---------- Page ----------

Grâce aux études historiques de ces dernières années, aux témoignages recueillis, les différentes facettes du thème s'éclairent progressivement d'une vérité quelquefois difficile à assumer par les décideurs de l'époque.

Mémoire Vive
souhaite apporter sa contribution à une connaissance élargie du sujet, en proposant des articles abordant quelques aspects moins traités à ce jour. Le dossier, à l'évidence, n'a pas pour ambition l'exhaustivité d'un drame qui restera comme l'un des épisodes les plus tragiques de l'histoire contemporaine française.

Rappel historique sur l'histoire des Harkis

La lecture de l'histoire des Harkis sur le Web, et les ouvrages récents, imposent de préciser certains faits d'histoire qui sont ignorés ou présentés de façon erronée. Ils sont rappelés ici de façon succincte ; chacun peut faire l'objet de développements explicatifs.

----------

**Consigne:** Recopiez fidèlement, s'il vous plaît, le passage de la page situé entre « Grâce aux études » et « l'histoire contemporaine française. », ces deux extraits compris. Les lignes n'ont aucun rôle dans ce travail.

---------- Données fournies ----------

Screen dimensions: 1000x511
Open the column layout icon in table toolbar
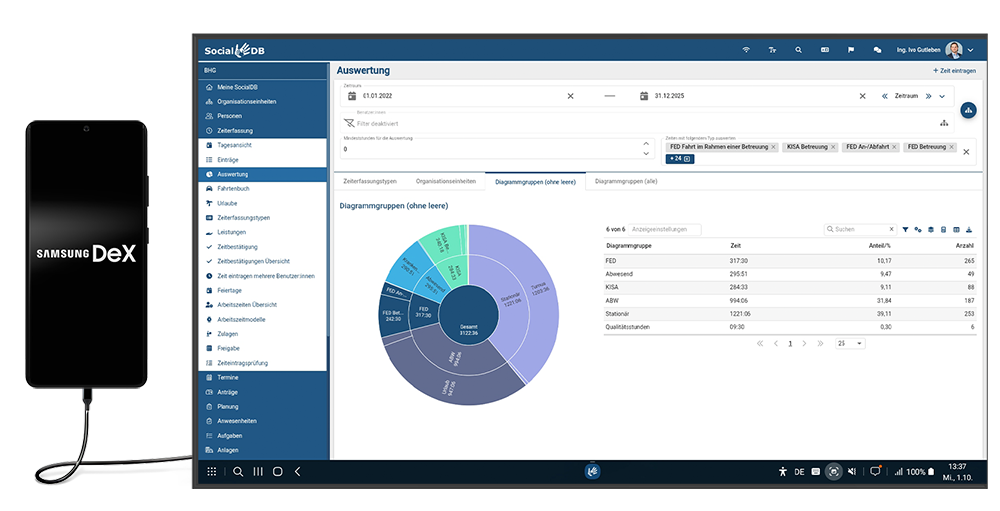956,229
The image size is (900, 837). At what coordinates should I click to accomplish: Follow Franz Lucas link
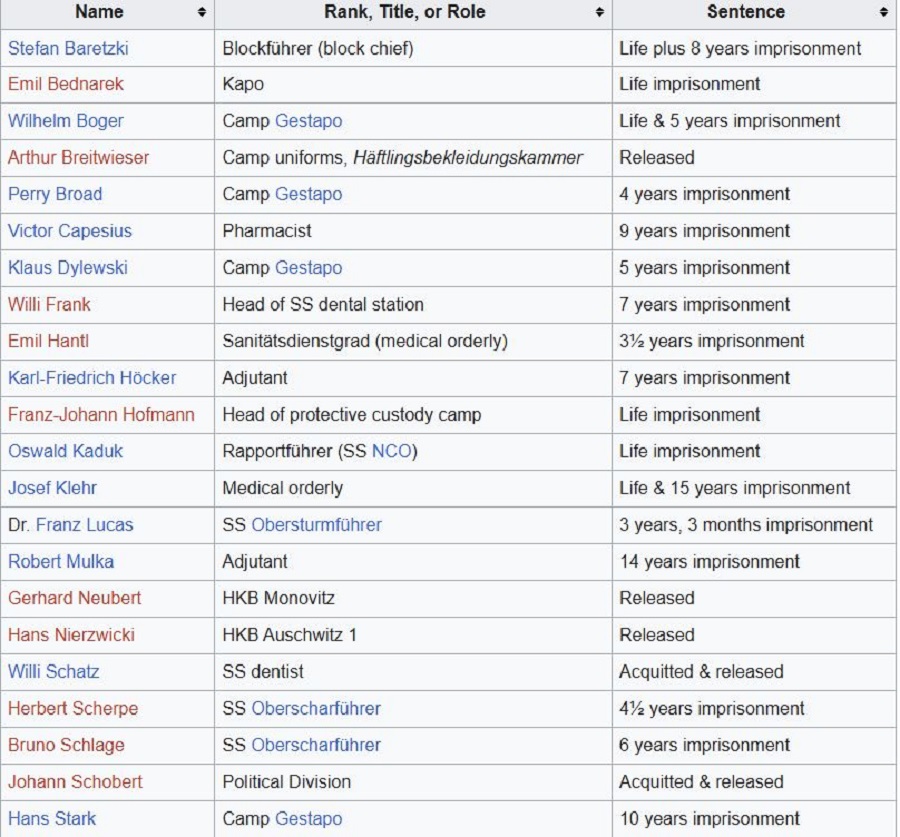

----------

**Réponse:**
Grâce aux études historiques de ces dernières années, aux témoignages recueillis, les différentes facettes du thème s'éclairent progressivement d'une vérité quelquefois difficile à assumer par les décideurs de l'époque.

Mémoire Vive
souhaite apporter sa contribution à une connaissance élargie du sujet, en proposant des articles abordant quelques aspects moins traités à ce jour. Le dossier, à l'évidence, n'a pas pour ambition l'exhaustivité d'un drame qui restera comme l'un des épisodes les plus tragiques de l'histoire contemporaine française.